$700. That was the plan. In July, we spent $758.23. I wanted to trim the budget although the goal was a bit unrealistic; grocery stores we frequent still do not have the type of sales prices consistently available pre-pandemic. An additional challenge this month was unexpectedly developing carpal tunnel and needing some easier meal solutions. More on those options in a minute.
Writing is still quite painful. This medical issue cropped up last week and I have an arm brace to wear for a bit longer, limiting both my ability and desire to write by hand or by typing. Due to my situation, today’s post will be more about sharing visuals from this month than writing about my shopping and cooking experiences. Writing all this takes a lot of energy…
Some of the most expensive regular food purchases this month:
- 7-piece sushi $14.49
- 1lb. shredded chicken $10.06
- 6 brioche rolls that spoiled the next day $5.99
- 1 pint Horizon whipping cream $5.49
- 14.5 oz. Quaker Oatmeal Squares $5.49
- 3.58lbs. yellow peaches (8 total) $8.91
- 1.5lbs. fresh mushrooms $6.49
- 12-piece chicken tenders $21.48
The most affordable items:
- Nature’s Own bread, 22oz. loaf $2.99 currently, but it has been $4.20 each
- Bumblee Chunk Light tuna, 5 oz. $0.89, normally $1.59 each
- Simple Truth Organic tofu, 14 oz. $1.79
- Strawberries, 16oz. $2.50
- Cilantro, still 2 for $1.00
- Heritage Farm Bone-in, skin on chicken thighs $1.99/lb.
- Water gallon, self fill-up $0.25/gallon versus buying sparkling or pre-bottled waters (prices vary)
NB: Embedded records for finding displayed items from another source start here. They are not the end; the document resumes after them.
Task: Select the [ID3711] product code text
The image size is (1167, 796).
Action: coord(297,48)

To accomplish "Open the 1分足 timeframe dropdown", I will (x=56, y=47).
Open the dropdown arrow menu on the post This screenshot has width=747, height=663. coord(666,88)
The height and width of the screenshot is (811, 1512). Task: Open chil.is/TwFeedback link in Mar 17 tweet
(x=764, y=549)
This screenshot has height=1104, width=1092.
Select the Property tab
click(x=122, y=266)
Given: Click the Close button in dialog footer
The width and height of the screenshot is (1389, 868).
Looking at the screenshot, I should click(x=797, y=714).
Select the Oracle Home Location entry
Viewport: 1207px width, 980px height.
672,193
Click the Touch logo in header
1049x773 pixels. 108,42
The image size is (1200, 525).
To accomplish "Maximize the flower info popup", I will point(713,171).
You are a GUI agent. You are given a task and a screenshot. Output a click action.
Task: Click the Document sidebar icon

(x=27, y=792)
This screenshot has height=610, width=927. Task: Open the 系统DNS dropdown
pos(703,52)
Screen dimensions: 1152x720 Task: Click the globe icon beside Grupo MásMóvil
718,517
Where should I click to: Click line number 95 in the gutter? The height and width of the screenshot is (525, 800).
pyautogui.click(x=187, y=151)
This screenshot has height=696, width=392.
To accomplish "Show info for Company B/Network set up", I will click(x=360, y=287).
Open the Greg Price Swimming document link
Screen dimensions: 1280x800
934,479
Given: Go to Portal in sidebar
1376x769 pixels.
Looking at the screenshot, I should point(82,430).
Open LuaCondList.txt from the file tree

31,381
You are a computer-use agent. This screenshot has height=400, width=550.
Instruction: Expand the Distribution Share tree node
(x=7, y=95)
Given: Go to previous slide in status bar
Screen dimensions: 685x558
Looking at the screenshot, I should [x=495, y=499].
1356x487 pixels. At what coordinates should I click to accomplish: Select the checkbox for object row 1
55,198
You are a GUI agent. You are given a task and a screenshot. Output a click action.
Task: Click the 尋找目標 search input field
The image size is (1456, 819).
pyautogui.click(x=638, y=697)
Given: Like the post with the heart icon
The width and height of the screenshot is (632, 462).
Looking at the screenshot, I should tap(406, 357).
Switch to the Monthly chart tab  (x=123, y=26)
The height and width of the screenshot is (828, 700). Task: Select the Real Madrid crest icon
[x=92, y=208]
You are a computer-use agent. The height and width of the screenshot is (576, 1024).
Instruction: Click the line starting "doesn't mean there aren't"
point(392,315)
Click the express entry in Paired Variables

- Beyond Beef, 16 oz. $5.99, normally $9.99 each
An important part of today’s conversation is admitting that I don’t grocery shop at discount grocery stores, dollar stores, or Walmart. By doing so, I could save more money on my food bill. Part of me recognizes it is better not to shop these places to allow less privileged shoppers more access to food within their reduced food budgets. Another part of me struggles because I need to find specific foods to help me deal with lactose intolerance. The hard core foodie side of me enjoys the exploration process available through specialty grocery stores like HMart, Patel Brothers, AJ’s Fine Foods, Trader Joe’s, Natural Grocers, Sprouts, and Whole Foods. Driving out of my way to buy specialty items is a privilege and I always find something new and interesting, and those are normally worth the extra money. When it comes to Walmart and dollar stores though, these businesses bother me. Dollar stores take up space that could be used by grocery stores capable of providing better nutritional offerings to their respective communities and Walmart in more recent times has dried up its population of workers with disabilities. I think we’ve only picked up water once at Walmart during the pandemic, but we more generally avoid it and I do not blame people who have a greater need to rely on these establishments.
Some of our meals this month:
Mushroom sauce from Delicious that was paired with a dairy free polenta.
Huel was not on our radar this month per se, but having easy breakfasts and lunches to prep are worth the $200 approximately spent for meals to be enjoyed this one and the next. Our efforts to build convenience in our food budget, including Huel and other stuff, put us over the goal created at the beginning of this month, but our fridge, freezer, and pantry are stocked with more than what we needed for August.
The current state of our food supplies can reduce grocery spending next month although these decisions busted this month’s budget and that issue is something I could work to remember. Food represents a variable expense, not a fixed expense like housing. I never start the month knowing which groceries will be cheaper, but those that are and can be stored in the pantry or freezer are worth deviating from the original goal when the budget allows.
In the next month or so, I look forward to talking about the student loan forgiveness decision passed this month since student loans are often a significant monthly expense like groceries, notwithstanding the current loan pause situation resulting from pandemic policies. My family stands to benefit from this recent decision and I’d love to share later how that change looks when coupled with my use of VA education benefits. Until then, stay well and thanks for reading.